Bird, a trailblazer in the electric scooter industry, has officially filed for Chapter 11 bankruptcy, marking the culmination of a tumultuous year for the company. The move comes after a series of setbacks, including a declining stock price, leadership changes, and delisting from the New York Stock Exchange (NYSE).

In a press release, Bird stated that the bankruptcy filing is part of a “financial restructuring process aimed at strengthening its balance sheet,” emphasizing its commitment to continue day-to-day operations in pursuit of long-term, sustainable growth.

Founded in 2017 by former Lyft and Uber executive Travis VanderZanden, Bird introduced dockless micromobility platforms worldwide, allowing urban dwellers to access electric scooters or bikes for short-term use. Despite going public in late 2021 through a SPAC merger, Bird’s stock faced significant challenges in a competitive market, leading to a drastic drop in market capitalization from over $2 billion to just $70 million within a year.

The decline prompted the NYSE to issue a warning about Bird’s low share price. CEO Travis VanderZanden left the company in June, and Bird was eventually delisted from the NYSE in September.

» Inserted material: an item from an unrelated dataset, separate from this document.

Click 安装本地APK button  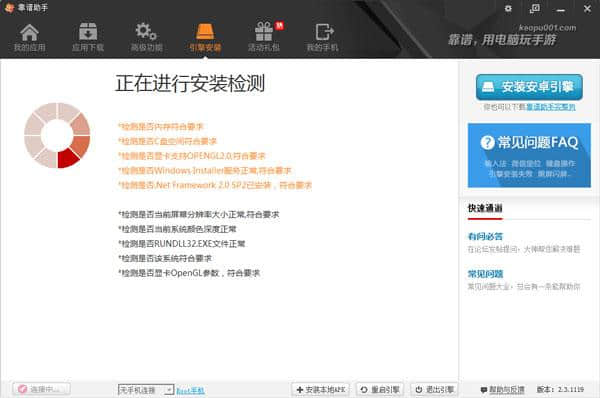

To navigate the financial restructuring, Bird opted for a Chapter 11 bankruptcy, enabling the company to reorganize its financials without disrupting daily operations. Existing lenders, including Apollo Global Management division MidCap Financial, will provide $25 million in financing during the bankruptcy proceedings.

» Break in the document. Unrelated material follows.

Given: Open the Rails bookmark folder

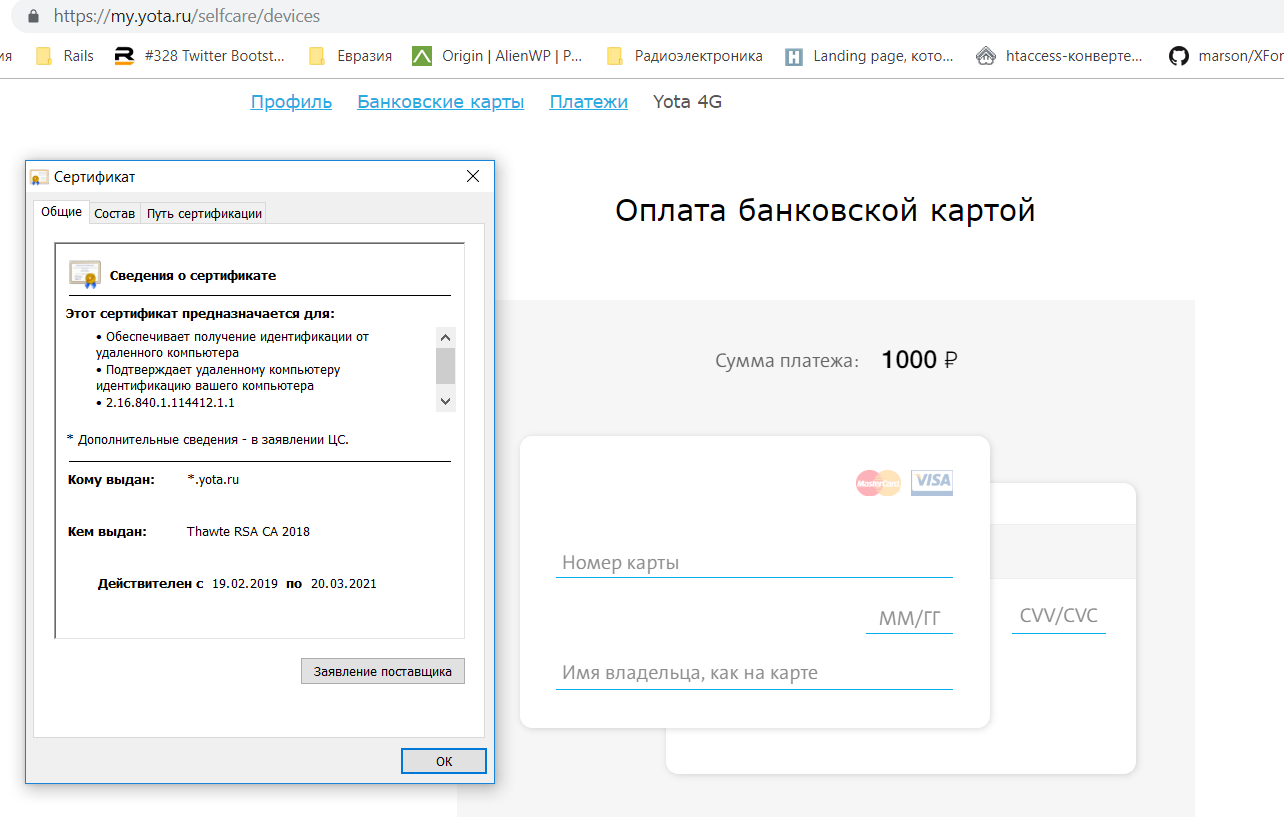Looking at the screenshot, I should pyautogui.click(x=66, y=56).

The primary objective of the bankruptcy is to facilitate the sale of Bird’s assets. The process will involve a “stalking horse” agreement to establish a baseline bid by existing lenders before opening the bidding to external parties over the next four months.

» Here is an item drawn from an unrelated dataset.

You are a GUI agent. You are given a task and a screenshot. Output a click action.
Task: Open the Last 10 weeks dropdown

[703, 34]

Michael Washinushi, interim CEO of Bird, will continue in his role throughout and after the restructuring. Washinushi highlighted the bankruptcy as a “significant milestone” in Bird’s transformation, expressing a focus on achieving profitability and advancing the mission to make cities more livable by reducing car usage, traffic, and carbon emissions through micromobility.

It’s noteworthy that Bird’s Canadian and European operations are excluded from the bankruptcy filing and will continue normal operations.

This development follows similar challenges in the micromobility industry, with competitor Micromobility.com recently being delisted from the Nasdaq due to declining stock prices, and European dockless scooter startup Tier announcing layoffs. The industry faces headwinds, but Bird remains optimistic about its mission despite the hurdles encountered in the past year.